Shell Oil said it removed 195 nonessential employees Sunday and planned to take away 350 more on Monday.
Chevron did not disclose the number of employees and contractors it evacuated. It removed 2,100 workers ahead of Hurricane Katrina. Chevron and Shell Oil, a subsidiary of Royal Dutch/Shell Group, are two of the biggest producers in the Gulf.
Other companies, including Marathon Oil Corp., were watching the storm's track but had not yet begun evacuations.
The federal Minerals Management Service said Monday afternoon that five drilling rigs had been evacuated, up from two on Friday, for a total 3.7 percent of the 134 rigs operating in the Gulf.
Rigs are tethered to the Gulf floor and not as secure in storms.

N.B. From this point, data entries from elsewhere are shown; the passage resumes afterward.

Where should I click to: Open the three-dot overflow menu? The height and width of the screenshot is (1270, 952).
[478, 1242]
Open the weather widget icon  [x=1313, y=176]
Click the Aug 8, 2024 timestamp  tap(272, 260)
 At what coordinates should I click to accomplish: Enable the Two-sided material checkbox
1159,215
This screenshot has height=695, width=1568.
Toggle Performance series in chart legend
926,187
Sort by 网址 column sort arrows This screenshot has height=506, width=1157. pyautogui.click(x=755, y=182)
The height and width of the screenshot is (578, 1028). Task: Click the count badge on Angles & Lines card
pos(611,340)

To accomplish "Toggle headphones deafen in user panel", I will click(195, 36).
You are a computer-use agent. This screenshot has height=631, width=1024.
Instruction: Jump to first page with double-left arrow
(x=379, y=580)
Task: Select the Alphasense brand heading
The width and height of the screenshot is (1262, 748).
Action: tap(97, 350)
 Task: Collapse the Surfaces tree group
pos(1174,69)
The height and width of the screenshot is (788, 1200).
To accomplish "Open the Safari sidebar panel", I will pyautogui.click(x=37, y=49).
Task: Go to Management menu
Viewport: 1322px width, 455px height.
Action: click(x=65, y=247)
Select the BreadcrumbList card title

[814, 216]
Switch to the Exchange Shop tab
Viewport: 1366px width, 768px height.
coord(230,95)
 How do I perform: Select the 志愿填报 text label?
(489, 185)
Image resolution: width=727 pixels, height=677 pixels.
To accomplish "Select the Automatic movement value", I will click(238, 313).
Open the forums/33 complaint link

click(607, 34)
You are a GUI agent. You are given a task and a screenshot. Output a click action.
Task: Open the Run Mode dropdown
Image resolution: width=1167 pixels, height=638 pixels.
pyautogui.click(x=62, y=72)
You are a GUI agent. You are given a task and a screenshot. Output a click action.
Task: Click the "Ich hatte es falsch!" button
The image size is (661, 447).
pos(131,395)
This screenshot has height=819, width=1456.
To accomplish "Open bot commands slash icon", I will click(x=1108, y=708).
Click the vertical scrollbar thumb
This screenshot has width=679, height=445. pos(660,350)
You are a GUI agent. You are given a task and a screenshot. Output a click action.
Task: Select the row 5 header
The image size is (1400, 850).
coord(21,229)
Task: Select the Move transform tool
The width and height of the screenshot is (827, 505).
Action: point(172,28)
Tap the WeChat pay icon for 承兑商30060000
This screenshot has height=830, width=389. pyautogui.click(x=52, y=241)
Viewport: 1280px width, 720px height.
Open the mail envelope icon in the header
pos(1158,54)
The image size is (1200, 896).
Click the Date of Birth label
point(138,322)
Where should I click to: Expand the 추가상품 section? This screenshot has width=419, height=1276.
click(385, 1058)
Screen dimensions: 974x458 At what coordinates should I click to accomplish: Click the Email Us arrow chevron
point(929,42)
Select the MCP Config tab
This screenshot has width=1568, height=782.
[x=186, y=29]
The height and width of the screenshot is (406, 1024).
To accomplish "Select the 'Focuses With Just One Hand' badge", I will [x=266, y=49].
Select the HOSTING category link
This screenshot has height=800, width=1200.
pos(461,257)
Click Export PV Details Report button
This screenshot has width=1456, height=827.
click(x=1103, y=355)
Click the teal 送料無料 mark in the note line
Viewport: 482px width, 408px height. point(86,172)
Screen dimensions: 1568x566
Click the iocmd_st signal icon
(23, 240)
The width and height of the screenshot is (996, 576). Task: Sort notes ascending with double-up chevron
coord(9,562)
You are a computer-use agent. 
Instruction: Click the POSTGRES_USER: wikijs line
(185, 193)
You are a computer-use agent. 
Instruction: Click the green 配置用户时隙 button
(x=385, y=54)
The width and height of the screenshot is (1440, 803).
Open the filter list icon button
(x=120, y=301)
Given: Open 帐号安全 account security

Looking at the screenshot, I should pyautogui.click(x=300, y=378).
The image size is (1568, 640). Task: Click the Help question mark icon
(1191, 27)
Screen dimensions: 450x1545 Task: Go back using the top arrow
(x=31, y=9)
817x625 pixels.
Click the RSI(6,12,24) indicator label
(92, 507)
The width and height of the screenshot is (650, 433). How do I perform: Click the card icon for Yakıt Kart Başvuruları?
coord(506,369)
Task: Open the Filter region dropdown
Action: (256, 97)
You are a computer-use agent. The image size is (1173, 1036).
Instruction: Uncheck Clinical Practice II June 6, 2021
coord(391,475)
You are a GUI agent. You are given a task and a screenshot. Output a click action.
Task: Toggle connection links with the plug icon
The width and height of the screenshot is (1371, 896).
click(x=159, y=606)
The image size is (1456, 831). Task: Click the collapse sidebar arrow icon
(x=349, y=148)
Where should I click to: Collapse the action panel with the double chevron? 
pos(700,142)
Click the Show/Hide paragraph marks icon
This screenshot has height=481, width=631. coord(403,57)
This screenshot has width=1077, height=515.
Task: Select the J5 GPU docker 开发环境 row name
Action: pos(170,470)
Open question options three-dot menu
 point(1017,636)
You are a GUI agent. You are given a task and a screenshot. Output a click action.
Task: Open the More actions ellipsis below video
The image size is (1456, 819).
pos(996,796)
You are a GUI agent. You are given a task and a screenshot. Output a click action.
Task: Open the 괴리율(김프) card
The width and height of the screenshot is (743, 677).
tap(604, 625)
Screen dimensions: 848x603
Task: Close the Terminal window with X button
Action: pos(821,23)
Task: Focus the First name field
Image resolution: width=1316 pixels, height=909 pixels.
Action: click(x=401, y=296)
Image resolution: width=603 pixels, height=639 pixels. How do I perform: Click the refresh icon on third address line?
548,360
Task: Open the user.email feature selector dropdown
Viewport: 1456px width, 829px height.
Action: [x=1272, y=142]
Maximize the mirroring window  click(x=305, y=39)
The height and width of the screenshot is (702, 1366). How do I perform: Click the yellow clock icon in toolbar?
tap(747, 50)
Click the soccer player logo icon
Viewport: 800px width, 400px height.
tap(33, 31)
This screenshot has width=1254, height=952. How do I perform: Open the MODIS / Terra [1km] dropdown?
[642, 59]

As a result, they are generally evacuated before the more-stable platforms, where oil is produced.
The agency said Monday afternoon that 83 platforms had been evacuated, almost all of them near New Orleans, equal to more than 10 percent of manned platforms, but that those had been unoccupied since Hurricane Katrina.
About 56 percent of the Gulf's oil production remained out of operation Monday, reflecting damage in the Gulf and on shore from Katrina. About one-third of the Gulf's gas production was also out, the agency said. Those figures were barely changed from Friday.
Oil and gas companies in the Gulf study weather forecasts and must decide, often days in advance, whether to organize evacuation efforts involving helicopters and boats.
"These storms are pretty big and broad sometimes, so you take no chances," said Chevron spokesman Mickey Driver. "This is standard operating procedure when storms like Rita appear."
Rita was spinning near Florida, and its predicted path through the Gulf could delay repair work being done on rigs and platforms damaged by Katrina.
Paul Weeditz of Marathon said repair crews at three platforms in the South Pass area, in the center of the Gulf, were knocked out by Katrina might have to be evacuated as Rita moves closer. The Houston-based company, which has one other platform, said it had not yet been evacuated.
Weeditz said Katrina had not changed Marathon's threshold for removing employees.
"All these storms are looked at very carefully," he said. "We're not going to leave anything to chance. We are going to do what has to be done to protect our people and contractors and assets."
Shares of Chevron rose 83 cents to $64.21 in afternoon trading on the New York Stock Exchange; Class A U.S. shares of Royal Dutch/Shell rose 49 cents to $66.27, and shares of Marathon rose $1.25 to $69.25.